Cumhurbaşkanının yeni yetkisi
Meclis’in yeni başkanı, seçileceğine kendisi de inanmıyormuş
gibi bir heyecan ve sevinçle konuştu. Konuştu ve kendisinin seçilmesinin
anlamının ne olduğuna dair, ya da en azından ne olması gerektiğine dair, ya da
hiç değilse, kime karşı anlam üretme peşinde olduğuna dair güzel sözler
söyledi. Çok güzel. Saray’a selam gibi.

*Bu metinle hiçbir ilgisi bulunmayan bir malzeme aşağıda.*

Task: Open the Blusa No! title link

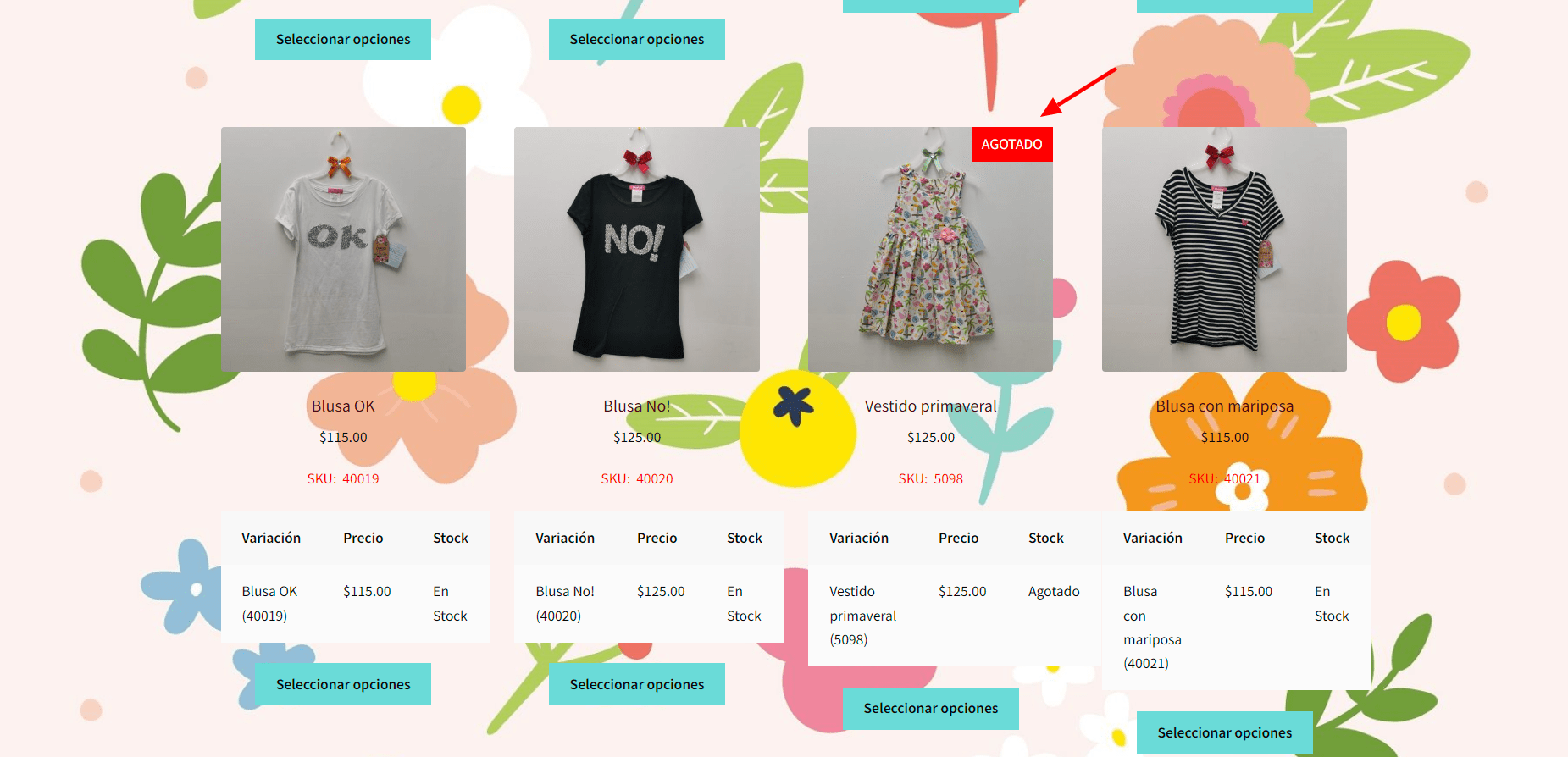Action: coord(637,406)
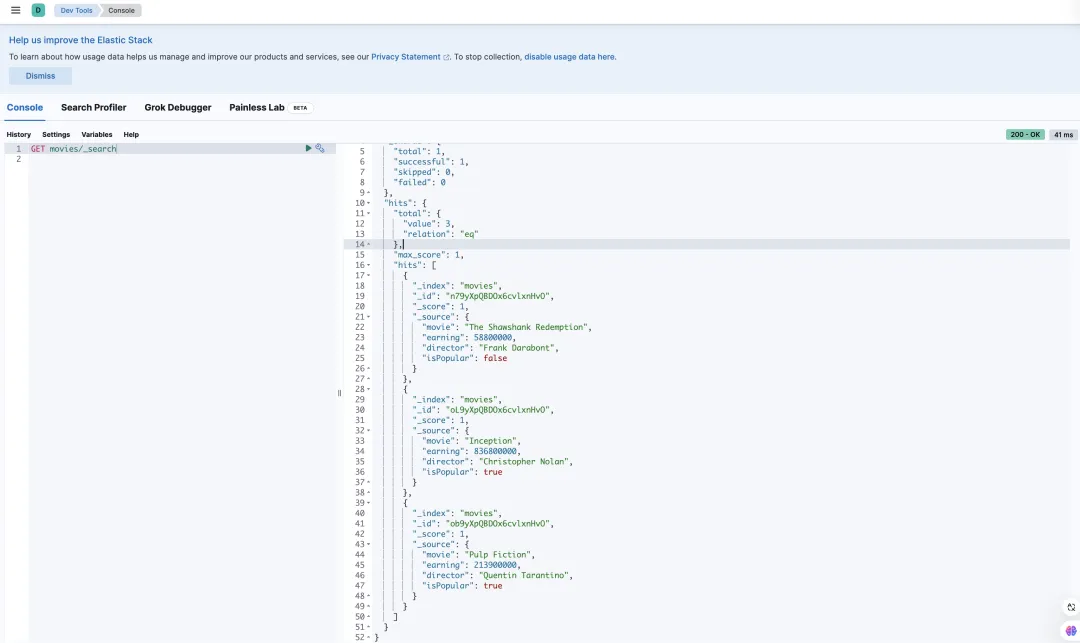Viewport: 1080px width, 643px height.
Task: Click the panel resize handle between editors
Action: click(x=339, y=393)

Saray'a selam verenlerin yol yürüdüğü kuralı değişmemiş anlaşılan seçime rağmen.
İsmet Yılmaz seçildi. Deniz Baykal seçilemedi. |
“Meclis Başkanı
olarak görevde kaldığım süre içerisinde, Anayasa, iç tüzük ve hukuk kuralları
çerçevesinde yüce Meclis'e hizmet etmeye çalışacağımı ifade etmek isterim.”
E güzel. Başka ne olacaktı? Anayasa, iç tüzük ve hukuk
kuralları (ilk ikisi üçüncüden başka bir şeymiş gibi. Neyse) çerçevesinde
çalışacağına göre, Anayasa’ya saygı beklenecektir. Bekleyelim mi? Az sonra
söyleyecek bize, ama arada şu vurgu da önemli:
“Milletimiz, TBMM’den
yeni bir Anayasa beklemektedir. Ekonomik ve demokratik seviye yeni anayasayı
zorunlu kılmaktadır. Toplumda esasen çok geniş bir mutabakat mevcuttur.”
Flu görüşler
Flu görüşler
Yeni Anayasa lazım. Herkes biliyor. Herkes söylüyor. Herkes
istiyor. Gibi. Sanki. Gibi diyorum, çünkü hem herkes istiyor hem hiç istemiyor
gibi yapıyor, uzlaşamıyor yani. Çok nedeni var ama biri en önemlisi: Yeni
Anayasa ihtiyacının temel sebebi, en temel sebebi, Kürt meselesidir.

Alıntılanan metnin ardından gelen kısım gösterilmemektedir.